The Augustus Long Hospital has been running at full capacity since its inception into the treatment of infected patients some two weeks ago. But while the source admits they need more resources, they indicated the primary issue is the rate at which patients are coming in.
“The main problem is that the numbers are so high that we can’t keep up with them. That is the main problem. The secondary problem would be that people who are coming in, critical patients, do need ventilators…but we wouldn’t be in that situation in the first place if the numbers were lower.”
It’s a sentiment the T&T Medical Association’s president Dr Vishi Beharry also shared. He said there is a certain level of responsibility on the Government’s part to ensure these facilities are properly equipped but it’s impossible to hope it could be done to keep up with the explosion in cases.
“We cannot expect with the rapid number of cases that we’ve been seeing to be able to rapidly expand the parallel healthcare system,” he said.
“At the end of the day, while we may want to say the administration should put more things in place those things don’t happen overnight.
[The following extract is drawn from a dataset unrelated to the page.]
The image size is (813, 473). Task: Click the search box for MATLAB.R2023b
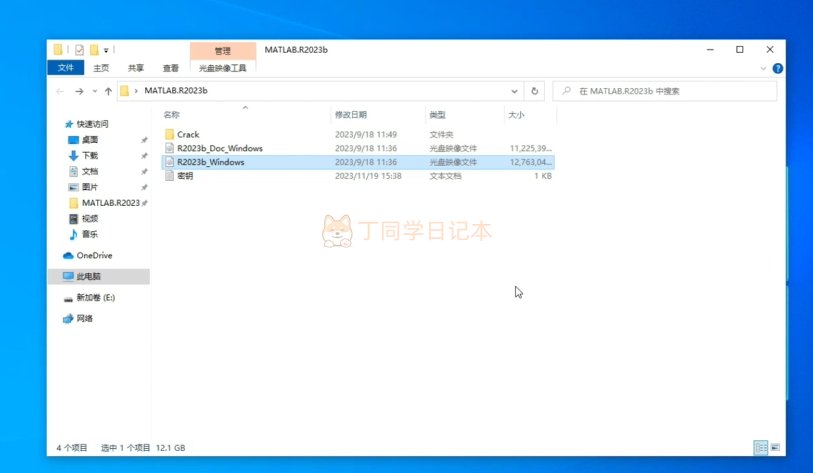(665, 91)
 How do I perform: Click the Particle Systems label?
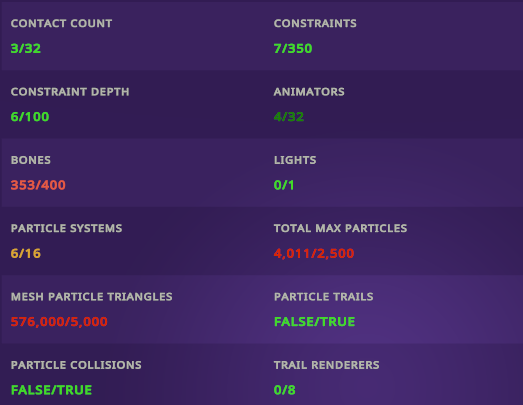pyautogui.click(x=66, y=228)
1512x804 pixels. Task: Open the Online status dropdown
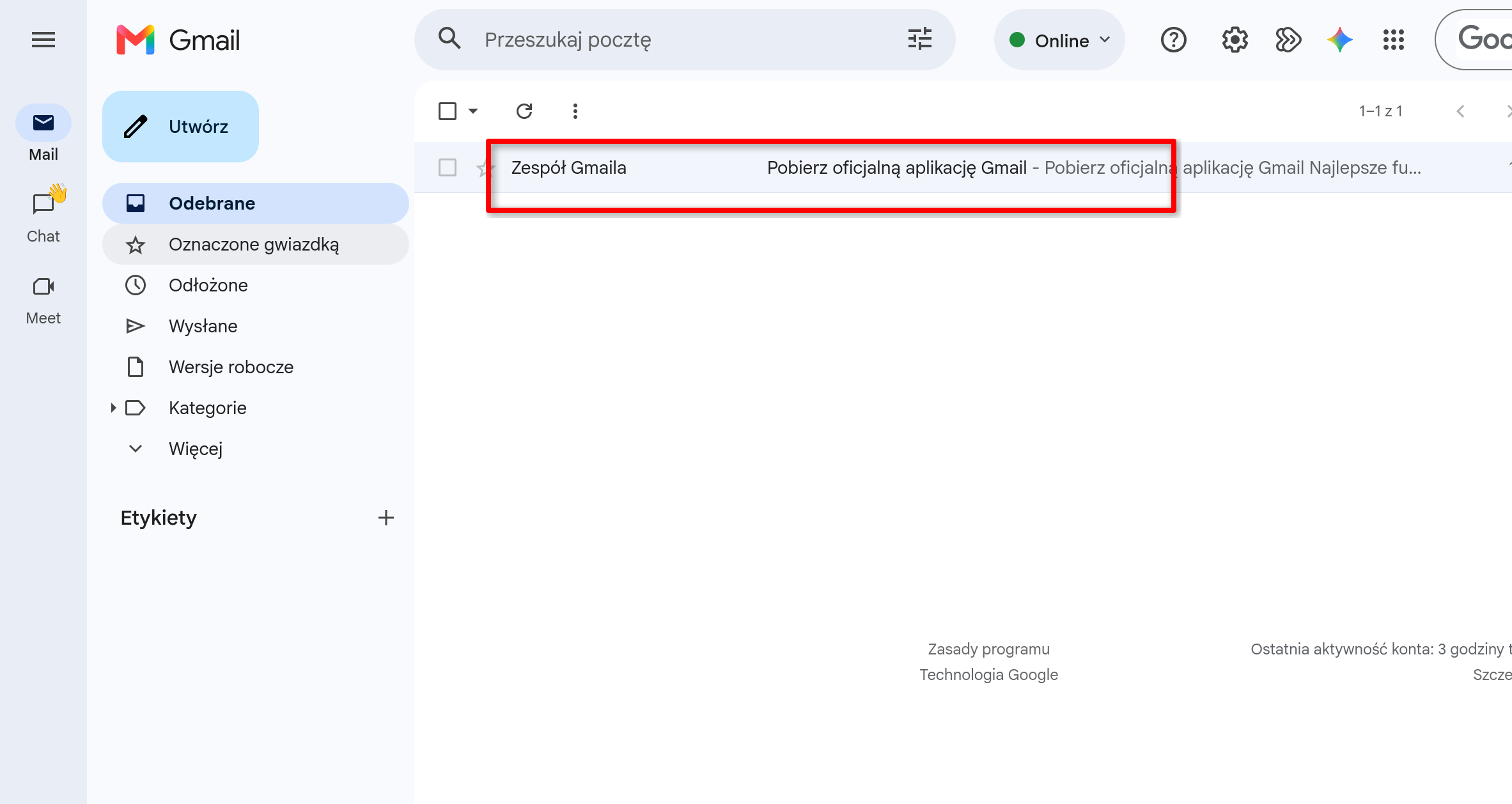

A ventilator is not made overnight. Importation of a ventilator is not done overnight. But cases are rising overnight.”
This is why he said it’s important citizens do their part to help curb the spread.
“We have to recognise that first of all...the public health measures that are being instituted or that have been put in place have been done so for a reason—to slow the spread of the virus, to try to minimise the amount of cases,” he said.
The third wave
Fifteen months into the coronavirus spread locally, this country has never witnessed an increase in cases and fatalities as in the current one which now establishes itself as a third wave.
Within weeks the country went from a seven day rolling average of three cases reported per day on March 6 to 341 as of May 13.
In those ten weeks, the country went from 96 active cases to 4,814 with 117 deaths occurring.
Before this wave, the most active cases the country ever had to deal with was 2,560 on September 17, 2020.
Following the all-time low in March, cases began to trend upwards with the rolling average hitting double digits on March 20. But between April 22 and May 1, the seven-day rolling average rose from 100 to 226 as the country recorded a staggering 1,689 cases.
Within the first 13 days of May, a total of 3,990 cases and 85 deaths were recorded; 21 of which were recorded within 24 hours on Thursday.